Copy the data below in full, exactly as it appears.

• Data items:
┏━━

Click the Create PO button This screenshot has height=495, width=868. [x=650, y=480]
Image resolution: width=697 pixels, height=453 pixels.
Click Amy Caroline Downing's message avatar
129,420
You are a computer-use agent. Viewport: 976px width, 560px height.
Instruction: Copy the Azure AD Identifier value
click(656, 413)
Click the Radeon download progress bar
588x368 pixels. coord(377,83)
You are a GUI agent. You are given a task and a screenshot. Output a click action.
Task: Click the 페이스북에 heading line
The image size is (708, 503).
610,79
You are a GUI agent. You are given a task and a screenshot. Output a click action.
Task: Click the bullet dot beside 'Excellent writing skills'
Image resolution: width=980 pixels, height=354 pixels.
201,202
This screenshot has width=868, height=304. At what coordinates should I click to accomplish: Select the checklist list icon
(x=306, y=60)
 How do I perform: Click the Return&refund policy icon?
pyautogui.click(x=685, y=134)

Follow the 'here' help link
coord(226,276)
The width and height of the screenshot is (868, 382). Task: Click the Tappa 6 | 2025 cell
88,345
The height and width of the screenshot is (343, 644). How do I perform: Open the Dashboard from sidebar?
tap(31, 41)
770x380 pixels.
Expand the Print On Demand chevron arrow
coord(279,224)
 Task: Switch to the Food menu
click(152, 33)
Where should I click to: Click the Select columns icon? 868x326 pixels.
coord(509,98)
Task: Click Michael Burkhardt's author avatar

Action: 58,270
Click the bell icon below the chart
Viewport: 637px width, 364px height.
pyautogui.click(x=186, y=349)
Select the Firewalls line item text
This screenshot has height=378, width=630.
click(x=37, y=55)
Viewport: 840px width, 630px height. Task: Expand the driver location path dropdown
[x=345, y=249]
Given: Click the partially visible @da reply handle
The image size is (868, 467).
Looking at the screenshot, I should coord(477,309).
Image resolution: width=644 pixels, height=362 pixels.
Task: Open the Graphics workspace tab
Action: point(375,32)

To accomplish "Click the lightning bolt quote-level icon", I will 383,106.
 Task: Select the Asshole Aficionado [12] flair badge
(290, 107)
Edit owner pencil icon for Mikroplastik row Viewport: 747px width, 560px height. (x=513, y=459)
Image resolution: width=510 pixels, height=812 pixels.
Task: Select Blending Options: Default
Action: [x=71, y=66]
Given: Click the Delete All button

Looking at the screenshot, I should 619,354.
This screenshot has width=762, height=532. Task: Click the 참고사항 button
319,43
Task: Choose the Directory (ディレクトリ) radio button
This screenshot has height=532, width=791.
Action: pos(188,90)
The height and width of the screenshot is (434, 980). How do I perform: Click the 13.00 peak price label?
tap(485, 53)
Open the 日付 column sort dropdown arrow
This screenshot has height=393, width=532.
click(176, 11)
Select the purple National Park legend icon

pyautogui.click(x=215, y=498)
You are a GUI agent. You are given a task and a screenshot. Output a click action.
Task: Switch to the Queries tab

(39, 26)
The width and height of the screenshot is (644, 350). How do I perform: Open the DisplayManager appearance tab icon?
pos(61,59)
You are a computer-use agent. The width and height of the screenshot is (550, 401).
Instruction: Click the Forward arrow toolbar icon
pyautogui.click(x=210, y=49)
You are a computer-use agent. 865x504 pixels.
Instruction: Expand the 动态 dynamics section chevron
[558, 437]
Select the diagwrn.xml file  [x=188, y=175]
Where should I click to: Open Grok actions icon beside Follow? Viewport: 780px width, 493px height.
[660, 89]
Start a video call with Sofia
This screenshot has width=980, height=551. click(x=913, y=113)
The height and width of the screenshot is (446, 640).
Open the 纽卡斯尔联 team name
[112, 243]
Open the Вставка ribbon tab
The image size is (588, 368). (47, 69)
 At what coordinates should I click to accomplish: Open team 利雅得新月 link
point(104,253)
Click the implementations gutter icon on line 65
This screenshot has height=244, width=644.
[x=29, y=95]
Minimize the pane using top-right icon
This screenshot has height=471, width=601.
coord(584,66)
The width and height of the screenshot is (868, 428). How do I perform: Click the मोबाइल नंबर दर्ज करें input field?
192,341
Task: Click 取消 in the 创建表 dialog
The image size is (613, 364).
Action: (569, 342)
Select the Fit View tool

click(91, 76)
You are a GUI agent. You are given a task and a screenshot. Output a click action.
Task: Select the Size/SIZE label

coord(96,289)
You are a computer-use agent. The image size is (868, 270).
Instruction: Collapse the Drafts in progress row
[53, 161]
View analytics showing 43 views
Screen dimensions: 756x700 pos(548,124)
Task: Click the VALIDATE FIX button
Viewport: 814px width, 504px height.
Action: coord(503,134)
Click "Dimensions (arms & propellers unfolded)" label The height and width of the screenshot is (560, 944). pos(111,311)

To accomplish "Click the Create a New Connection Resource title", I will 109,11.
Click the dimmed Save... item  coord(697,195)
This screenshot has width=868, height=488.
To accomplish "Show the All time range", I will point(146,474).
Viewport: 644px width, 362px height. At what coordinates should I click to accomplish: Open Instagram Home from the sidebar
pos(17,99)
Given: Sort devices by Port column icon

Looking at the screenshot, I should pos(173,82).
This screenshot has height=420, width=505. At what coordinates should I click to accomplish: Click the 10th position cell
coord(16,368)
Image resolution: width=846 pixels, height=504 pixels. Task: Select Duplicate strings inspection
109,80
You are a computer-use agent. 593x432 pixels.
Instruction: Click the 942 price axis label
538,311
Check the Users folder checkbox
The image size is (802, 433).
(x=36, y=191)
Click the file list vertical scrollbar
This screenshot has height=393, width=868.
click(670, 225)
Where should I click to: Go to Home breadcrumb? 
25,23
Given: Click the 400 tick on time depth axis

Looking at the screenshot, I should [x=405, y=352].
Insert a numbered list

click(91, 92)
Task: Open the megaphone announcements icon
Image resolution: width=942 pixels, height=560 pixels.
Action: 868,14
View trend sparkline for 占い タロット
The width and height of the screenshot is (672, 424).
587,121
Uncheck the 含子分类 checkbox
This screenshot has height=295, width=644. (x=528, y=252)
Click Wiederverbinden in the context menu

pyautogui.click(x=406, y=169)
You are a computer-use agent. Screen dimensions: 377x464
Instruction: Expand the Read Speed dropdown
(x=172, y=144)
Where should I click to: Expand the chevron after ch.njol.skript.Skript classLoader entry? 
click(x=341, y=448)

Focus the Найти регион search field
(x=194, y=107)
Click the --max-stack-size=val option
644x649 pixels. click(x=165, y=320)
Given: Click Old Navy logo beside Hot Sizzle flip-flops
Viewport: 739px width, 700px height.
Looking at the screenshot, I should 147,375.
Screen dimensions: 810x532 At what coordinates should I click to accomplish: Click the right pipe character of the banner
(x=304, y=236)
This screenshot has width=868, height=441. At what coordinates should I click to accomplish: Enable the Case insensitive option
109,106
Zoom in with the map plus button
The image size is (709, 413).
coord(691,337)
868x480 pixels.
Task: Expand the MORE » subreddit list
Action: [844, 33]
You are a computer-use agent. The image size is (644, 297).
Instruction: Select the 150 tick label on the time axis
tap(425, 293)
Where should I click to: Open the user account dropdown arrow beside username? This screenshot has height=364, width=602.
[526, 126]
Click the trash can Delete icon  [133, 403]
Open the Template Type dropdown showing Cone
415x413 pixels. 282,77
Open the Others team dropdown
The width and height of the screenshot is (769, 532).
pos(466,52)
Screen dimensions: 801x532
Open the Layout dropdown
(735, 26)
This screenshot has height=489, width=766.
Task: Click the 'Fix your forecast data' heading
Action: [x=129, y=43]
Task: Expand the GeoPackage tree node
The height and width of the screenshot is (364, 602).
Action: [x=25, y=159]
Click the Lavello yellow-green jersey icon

┗━━

• Solution to this exercise:
Click the Create PO button This screenshot has height=495, width=868. [x=650, y=480]
Image resolution: width=697 pixels, height=453 pixels.
Click Amy Caroline Downing's message avatar
129,420
You are a computer-use agent. Viewport: 976px width, 560px height.
Instruction: Copy the Azure AD Identifier value
click(656, 413)
Click the Radeon download progress bar
588x368 pixels. coord(377,83)
You are a GUI agent. You are given a task and a screenshot. Output a click action.
Task: Click the 페이스북에 heading line
The image size is (708, 503).
610,79
You are a GUI agent. You are given a task and a screenshot. Output a click action.
Task: Click the bullet dot beside 'Excellent writing skills'
Image resolution: width=980 pixels, height=354 pixels.
201,202
This screenshot has width=868, height=304. At what coordinates should I click to accomplish: Select the checklist list icon
(x=306, y=60)
 How do I perform: Click the Return&refund policy icon?
pyautogui.click(x=685, y=134)

Follow the 'here' help link
coord(226,276)
The width and height of the screenshot is (868, 382). Task: Click the Tappa 6 | 2025 cell
88,345
The height and width of the screenshot is (343, 644). How do I perform: Open the Dashboard from sidebar?
tap(31, 41)
770x380 pixels.
Expand the Print On Demand chevron arrow
coord(279,224)
 Task: Switch to the Food menu
click(152, 33)
Where should I click to: Click the Select columns icon? 868x326 pixels.
coord(509,98)
Task: Click Michael Burkhardt's author avatar

Action: 58,270
Click the bell icon below the chart
Viewport: 637px width, 364px height.
pyautogui.click(x=186, y=349)
Select the Firewalls line item text
This screenshot has height=378, width=630.
click(x=37, y=55)
Viewport: 840px width, 630px height. Task: Expand the driver location path dropdown
[x=345, y=249]
Given: Click the partially visible @da reply handle
The image size is (868, 467).
Looking at the screenshot, I should coord(477,309).
Image resolution: width=644 pixels, height=362 pixels.
Task: Open the Graphics workspace tab
Action: point(375,32)

To accomplish "Click the lightning bolt quote-level icon", I will 383,106.
 Task: Select the Asshole Aficionado [12] flair badge
(290, 107)
Edit owner pencil icon for Mikroplastik row Viewport: 747px width, 560px height. (x=513, y=459)
Image resolution: width=510 pixels, height=812 pixels.
Task: Select Blending Options: Default
Action: [x=71, y=66]
Given: Click the Delete All button

Looking at the screenshot, I should 619,354.
This screenshot has width=762, height=532. Task: Click the 참고사항 button
319,43
Task: Choose the Directory (ディレクトリ) radio button
This screenshot has height=532, width=791.
Action: pos(188,90)
The height and width of the screenshot is (434, 980). How do I perform: Click the 13.00 peak price label?
tap(485, 53)
Open the 日付 column sort dropdown arrow
This screenshot has height=393, width=532.
click(176, 11)
Select the purple National Park legend icon

pyautogui.click(x=215, y=498)
You are a GUI agent. You are given a task and a screenshot. Output a click action.
Task: Switch to the Queries tab

(39, 26)
The width and height of the screenshot is (644, 350). How do I perform: Open the DisplayManager appearance tab icon?
pos(61,59)
You are a computer-use agent. The width and height of the screenshot is (550, 401).
Instruction: Click the Forward arrow toolbar icon
pyautogui.click(x=210, y=49)
You are a computer-use agent. 865x504 pixels.
Instruction: Expand the 动态 dynamics section chevron
[558, 437]
Select the diagwrn.xml file  [x=188, y=175]
Where should I click to: Open Grok actions icon beside Follow? Viewport: 780px width, 493px height.
[660, 89]
Start a video call with Sofia
This screenshot has width=980, height=551. click(x=913, y=113)
The height and width of the screenshot is (446, 640).
Open the 纽卡斯尔联 team name
[112, 243]
Open the Вставка ribbon tab
The image size is (588, 368). (47, 69)
 At what coordinates should I click to accomplish: Open team 利雅得新月 link
point(104,253)
Click the implementations gutter icon on line 65
This screenshot has height=244, width=644.
[x=29, y=95]
Minimize the pane using top-right icon
This screenshot has height=471, width=601.
coord(584,66)
The width and height of the screenshot is (868, 428). How do I perform: Click the मोबाइल नंबर दर्ज करें input field?
192,341
Task: Click 取消 in the 创建表 dialog
The image size is (613, 364).
Action: (569, 342)
Select the Fit View tool

click(91, 76)
You are a GUI agent. You are given a task and a screenshot. Output a click action.
Task: Select the Size/SIZE label

coord(96,289)
You are a computer-use agent. The image size is (868, 270).
Instruction: Collapse the Drafts in progress row
[53, 161]
View analytics showing 43 views
Screen dimensions: 756x700 pos(548,124)
Task: Click the VALIDATE FIX button
Viewport: 814px width, 504px height.
Action: coord(503,134)
Click "Dimensions (arms & propellers unfolded)" label The height and width of the screenshot is (560, 944). pos(111,311)

To accomplish "Click the Create a New Connection Resource title", I will 109,11.
Click the dimmed Save... item  coord(697,195)
This screenshot has width=868, height=488.
To accomplish "Show the All time range", I will point(146,474).
Viewport: 644px width, 362px height. At what coordinates should I click to accomplish: Open Instagram Home from the sidebar
pos(17,99)
Given: Sort devices by Port column icon

Looking at the screenshot, I should pos(173,82).
This screenshot has height=420, width=505. At what coordinates should I click to accomplish: Click the 10th position cell
coord(16,368)
Image resolution: width=846 pixels, height=504 pixels. Task: Select Duplicate strings inspection
109,80
You are a computer-use agent. 593x432 pixels.
Instruction: Click the 942 price axis label
538,311
Check the Users folder checkbox
The image size is (802, 433).
(x=36, y=191)
Click the file list vertical scrollbar
This screenshot has height=393, width=868.
click(670, 225)
Where should I click to: Go to Home breadcrumb? 
25,23
Given: Click the 400 tick on time depth axis

Looking at the screenshot, I should [x=405, y=352].
Insert a numbered list

click(91, 92)
Task: Open the megaphone announcements icon
Image resolution: width=942 pixels, height=560 pixels.
Action: 868,14
View trend sparkline for 占い タロット
The width and height of the screenshot is (672, 424).
587,121
Uncheck the 含子分类 checkbox
This screenshot has height=295, width=644. (x=528, y=252)
Click Wiederverbinden in the context menu

pyautogui.click(x=406, y=169)
You are a computer-use agent. Screen dimensions: 377x464
Instruction: Expand the Read Speed dropdown
(x=172, y=144)
Where should I click to: Expand the chevron after ch.njol.skript.Skript classLoader entry? 
click(x=341, y=448)

Focus the Найти регион search field
(x=194, y=107)
Click the --max-stack-size=val option
644x649 pixels. click(x=165, y=320)
Given: Click Old Navy logo beside Hot Sizzle flip-flops
Viewport: 739px width, 700px height.
Looking at the screenshot, I should 147,375.
Screen dimensions: 810x532 At what coordinates should I click to accomplish: Click the right pipe character of the banner
(x=304, y=236)
This screenshot has width=868, height=441. At what coordinates should I click to accomplish: Enable the Case insensitive option
109,106
Zoom in with the map plus button
The image size is (709, 413).
coord(691,337)
868x480 pixels.
Task: Expand the MORE » subreddit list
Action: [844, 33]
You are a computer-use agent. The image size is (644, 297).
Instruction: Select the 150 tick label on the time axis
tap(425, 293)
Where should I click to: Open the user account dropdown arrow beside username? This screenshot has height=364, width=602.
[526, 126]
Click the trash can Delete icon  [133, 403]
Open the Template Type dropdown showing Cone
415x413 pixels. 282,77
Open the Others team dropdown
The width and height of the screenshot is (769, 532).
pos(466,52)
Screen dimensions: 801x532
Open the Layout dropdown
(735, 26)
This screenshot has height=489, width=766.
Task: Click the 'Fix your forecast data' heading
Action: [x=129, y=43]
Task: Expand the GeoPackage tree node
The height and width of the screenshot is (364, 602).
Action: [x=25, y=159]
Click the Lavello yellow-green jersey icon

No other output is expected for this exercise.